## Problem requirements
Your answer must be an exact copy of the entries below, with every picture removed.

## Material for this task
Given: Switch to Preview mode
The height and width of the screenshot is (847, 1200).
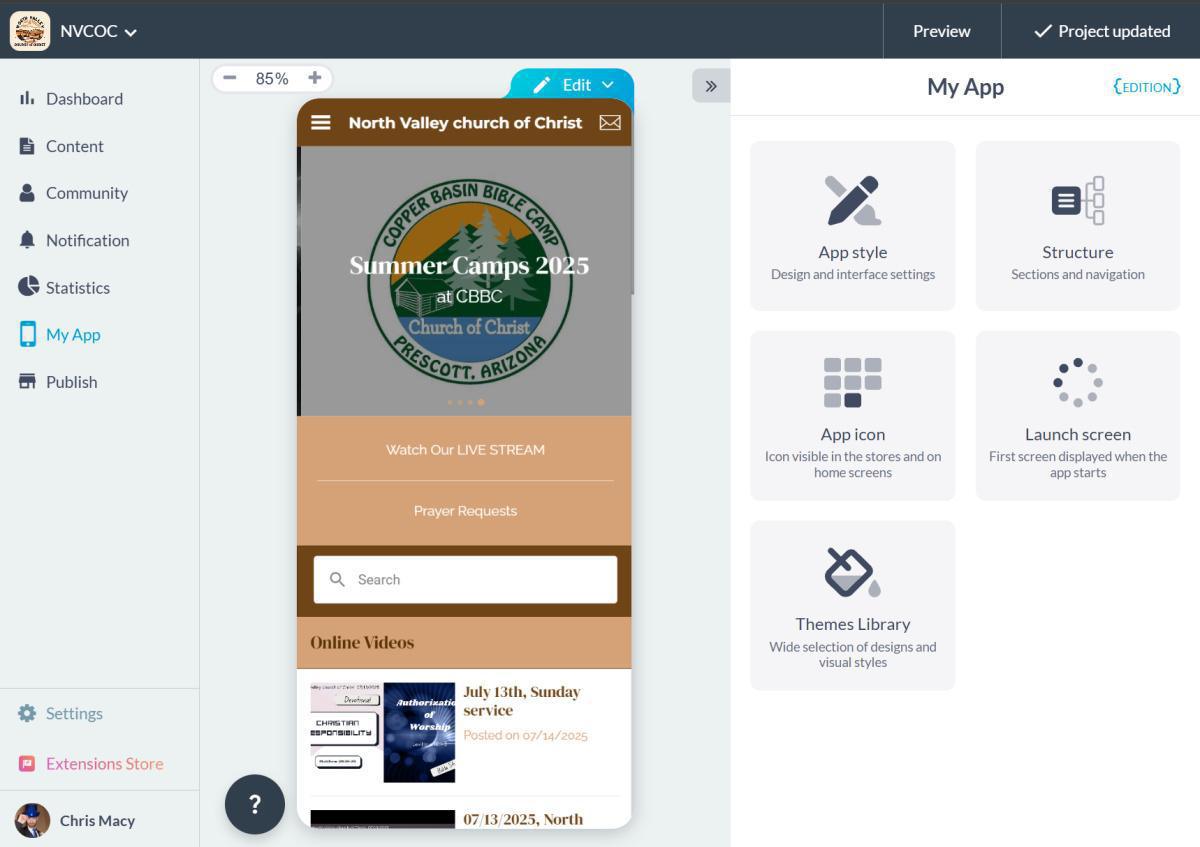Looking at the screenshot, I should 940,31.
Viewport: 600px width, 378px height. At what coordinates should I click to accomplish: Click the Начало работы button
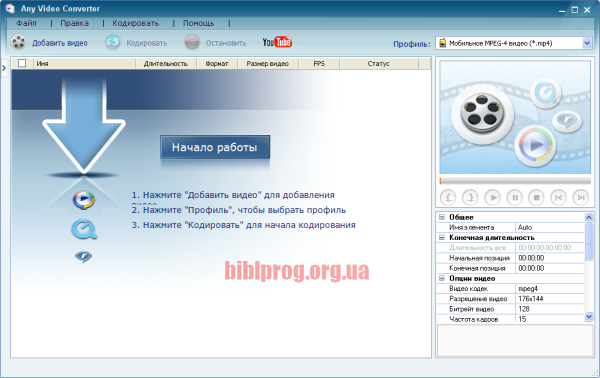pos(215,147)
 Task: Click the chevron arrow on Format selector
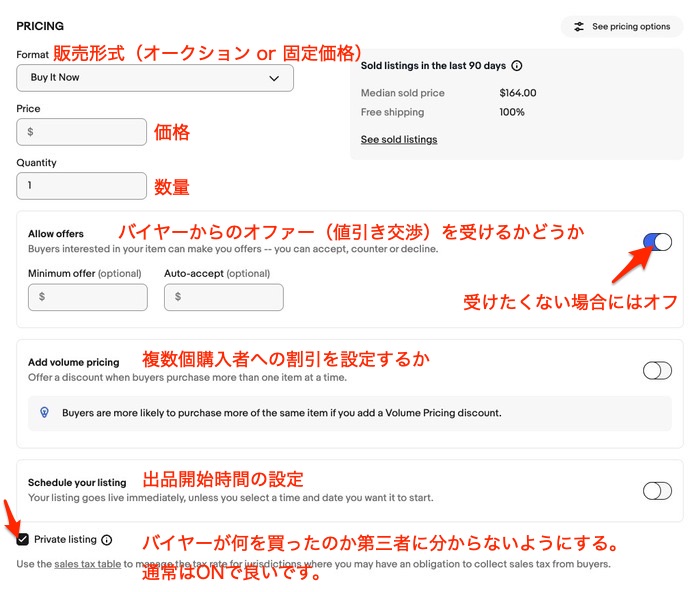point(275,78)
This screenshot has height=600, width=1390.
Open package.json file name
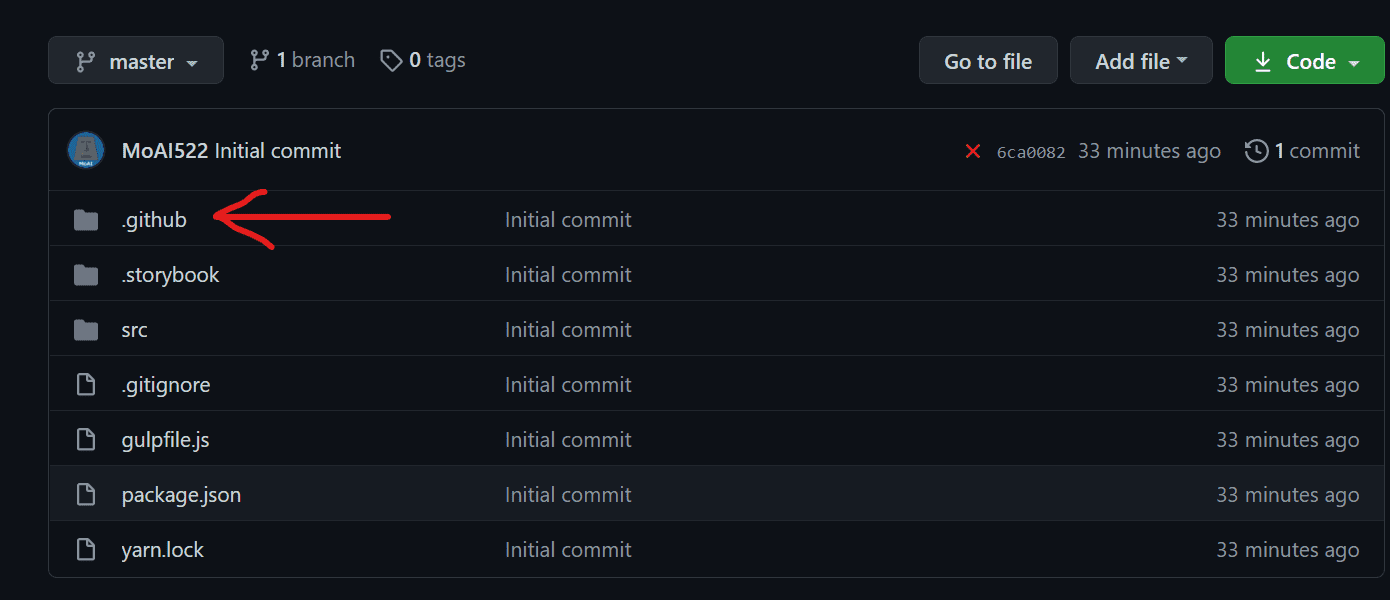pyautogui.click(x=181, y=495)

## Exercise response
Given: Switch to Preview mode
The height and width of the screenshot is (847, 1200).
Looking at the screenshot, I should 940,31.
Viewport: 600px width, 378px height. At what coordinates should I click to accomplish: Click the Начало работы button
pos(215,147)
 Task: Click the chevron arrow on Format selector
point(275,78)
This screenshot has height=600, width=1390.
Open package.json file name
pyautogui.click(x=181, y=495)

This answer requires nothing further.